The 100 SMA crossed above the 200 SMA to suggest that the path of least resistance is to the upside. This means that a break higher is more likely to happen than a breakdown. RSI is moving up so bitcoin could follow suit while stochastic is making its way out of the oversold region to show that buyers are on top of their game as well.

The levels to watch are $920 and $910. A break past the $920 mark could be enough to confirm that bulls are charging and that a move up to the next ceiling at $935 could be in the cards. On the other hand, a long red candle closing below $910 could be enough to show a bearish breakout and clear the path for a selloff to the $885-900 lows.

In terms of market sentiment, a downside move seems more likely. After all, the ongoing investigations in China’s bitcoin market are keeping investors wary of additional regulation that could further curb trading activity in the mainland. Keep in mind that China is the largest bitcoin market in the world so any restrictions could have a material effect on price.

For now, BTCUSD is able to stay afloat as investors are steering clear of the US dollar as well. Uncertainty surrounding the Trump administration has kept the currency’s gains limited even as stock markets have been climbing in hopes of additional fiscal spending. Still, speculations of a trade war and geopolitical tensions have dampened demand for the dollar.

A couple of major events are on the economic calendar this week, namely the FOMC statement and the US NFP release. Last week’s flash GDP reading for Q4 turned out to be a disappointment, casting doubt that the Fed can push through with its plan to hike rates three times this year. The FOMC statement could provide more clues on how the central bank is aligning with the Trump administration while the NFP report could provide a backdrop of economic progress.

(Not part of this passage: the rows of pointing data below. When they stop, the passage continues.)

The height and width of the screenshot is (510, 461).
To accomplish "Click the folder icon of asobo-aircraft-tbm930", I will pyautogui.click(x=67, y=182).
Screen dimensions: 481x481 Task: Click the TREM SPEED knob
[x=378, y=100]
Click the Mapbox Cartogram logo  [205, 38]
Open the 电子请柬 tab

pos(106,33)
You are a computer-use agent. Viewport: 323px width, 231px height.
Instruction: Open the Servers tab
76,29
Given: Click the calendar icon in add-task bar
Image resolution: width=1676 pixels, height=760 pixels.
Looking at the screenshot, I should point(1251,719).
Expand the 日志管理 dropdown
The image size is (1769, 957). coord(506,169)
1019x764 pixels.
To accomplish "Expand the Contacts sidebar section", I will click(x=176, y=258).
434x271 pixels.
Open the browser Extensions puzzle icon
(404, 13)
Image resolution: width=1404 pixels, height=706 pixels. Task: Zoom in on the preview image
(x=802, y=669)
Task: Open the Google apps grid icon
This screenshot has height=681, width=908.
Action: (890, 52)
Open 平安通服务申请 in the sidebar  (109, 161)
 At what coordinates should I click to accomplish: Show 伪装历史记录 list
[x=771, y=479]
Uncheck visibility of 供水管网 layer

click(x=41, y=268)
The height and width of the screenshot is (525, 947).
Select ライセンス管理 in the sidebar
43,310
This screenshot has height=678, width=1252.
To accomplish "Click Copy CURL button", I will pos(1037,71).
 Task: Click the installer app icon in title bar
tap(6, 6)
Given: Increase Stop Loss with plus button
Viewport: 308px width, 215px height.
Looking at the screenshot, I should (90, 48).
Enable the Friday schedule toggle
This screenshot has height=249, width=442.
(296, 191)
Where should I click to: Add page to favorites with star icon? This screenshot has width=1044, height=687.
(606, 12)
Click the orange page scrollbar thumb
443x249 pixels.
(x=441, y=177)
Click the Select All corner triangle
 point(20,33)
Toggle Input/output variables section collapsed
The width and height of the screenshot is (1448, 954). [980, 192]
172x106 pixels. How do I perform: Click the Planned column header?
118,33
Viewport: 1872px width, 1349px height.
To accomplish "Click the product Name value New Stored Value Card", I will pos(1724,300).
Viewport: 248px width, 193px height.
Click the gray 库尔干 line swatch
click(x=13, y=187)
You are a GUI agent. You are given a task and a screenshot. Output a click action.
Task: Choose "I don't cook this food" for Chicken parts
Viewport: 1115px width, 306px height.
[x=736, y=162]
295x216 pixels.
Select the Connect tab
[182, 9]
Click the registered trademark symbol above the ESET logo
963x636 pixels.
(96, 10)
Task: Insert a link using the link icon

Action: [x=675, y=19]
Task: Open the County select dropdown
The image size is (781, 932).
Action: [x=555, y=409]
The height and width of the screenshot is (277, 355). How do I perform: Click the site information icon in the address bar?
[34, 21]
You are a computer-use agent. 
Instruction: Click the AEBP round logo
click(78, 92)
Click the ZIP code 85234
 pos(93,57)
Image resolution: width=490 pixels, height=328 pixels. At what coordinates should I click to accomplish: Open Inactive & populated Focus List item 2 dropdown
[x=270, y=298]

Analysts are expecting to see a 176K increase in hiring for January, up from December’s jobs figure. Still, revisions to previous data and the trend in average earnings are likely to have a say in the dollar’s reaction as well. Weak figures could undermine the Fed’s hawkish stance and signal a slower pace of tightening while upbeat results could reinforce the view that a March Fed rate hike is in order. Either way, additional volatility is to be expected for these upcoming market catalysts.

As always, developments in China’s bitcoin market are likely to have a strong impact on direction as more news of restrictions from exchanges could trigger additional profit-taking activity.